では、「不要な敵」とは、どのような人なのでしょうか。それは、例えば、家族や友人などが挙げられると思います。本来、大切な「身内の人」であるにもかかわらず、ちょっとしたすれ違いなどによって、深い傷を負ったり負わされたりして、いつの間にか「最大の敵」になってしまっていることがあると思います。

また、そういった「身内の人」だけでなく、私たちは常に「身近な人」によって傷つけられ、傷つけているのではないかと思います。そのために、過剰な防衛本能が働き、自分のまわりに大きな壁をつくって、知らず知らず「小さな世界」の住人に留まっていることに気づかされます。
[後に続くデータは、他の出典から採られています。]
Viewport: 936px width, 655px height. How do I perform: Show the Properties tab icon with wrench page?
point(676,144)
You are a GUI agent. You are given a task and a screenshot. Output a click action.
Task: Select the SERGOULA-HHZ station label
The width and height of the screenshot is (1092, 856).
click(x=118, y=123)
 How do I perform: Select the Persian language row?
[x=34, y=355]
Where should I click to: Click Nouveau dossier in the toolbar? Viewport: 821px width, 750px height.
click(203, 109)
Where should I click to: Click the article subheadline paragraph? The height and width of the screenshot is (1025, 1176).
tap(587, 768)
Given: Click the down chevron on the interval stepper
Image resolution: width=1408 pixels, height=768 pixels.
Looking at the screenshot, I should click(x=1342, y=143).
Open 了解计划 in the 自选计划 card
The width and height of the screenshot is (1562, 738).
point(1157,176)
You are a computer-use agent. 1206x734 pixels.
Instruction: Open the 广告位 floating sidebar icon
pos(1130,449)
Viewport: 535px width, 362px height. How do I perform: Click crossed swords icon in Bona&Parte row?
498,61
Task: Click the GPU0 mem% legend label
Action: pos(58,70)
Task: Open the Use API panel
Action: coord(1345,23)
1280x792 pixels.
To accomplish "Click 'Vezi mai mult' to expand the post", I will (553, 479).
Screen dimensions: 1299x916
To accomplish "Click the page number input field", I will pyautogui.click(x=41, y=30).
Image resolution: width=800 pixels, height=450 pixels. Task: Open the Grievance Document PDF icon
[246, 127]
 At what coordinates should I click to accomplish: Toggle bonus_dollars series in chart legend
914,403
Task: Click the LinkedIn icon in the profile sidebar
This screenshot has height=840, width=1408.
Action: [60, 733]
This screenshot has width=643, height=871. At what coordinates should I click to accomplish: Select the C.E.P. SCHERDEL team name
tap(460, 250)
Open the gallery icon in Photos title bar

「味方をつくる」ことがなぜダメかというと、常に「自分に向けられる感情や行為」に振り回されてしまうからだそうです。「アイツはオレがこんなによくしてやったのに、自分に対して何も返してくれない」といった愚痴をこぼすようになり、いつの間にか「味方候補」が「最大の敵」になっていくことに問題があるようです。

「不要な敵をつくらない」というスタンスで生きていくとするならば、自然とまわりの人に対して、自分自身に向けられる過剰な期待を持たなくて済むようになります。そして、やがては「自ら頭を下げる」気持ちにも結びつけていくことができるのではないでしょうか。


「小さな世界」の住人としてだけでなく、「大きな世界」を跳ね回る自分自身も持ち合わせていくために、自分に向けられる過剰な期待は持たず、自然体で、謙虚な気持ちで、まわりの人と接していきたいと思います。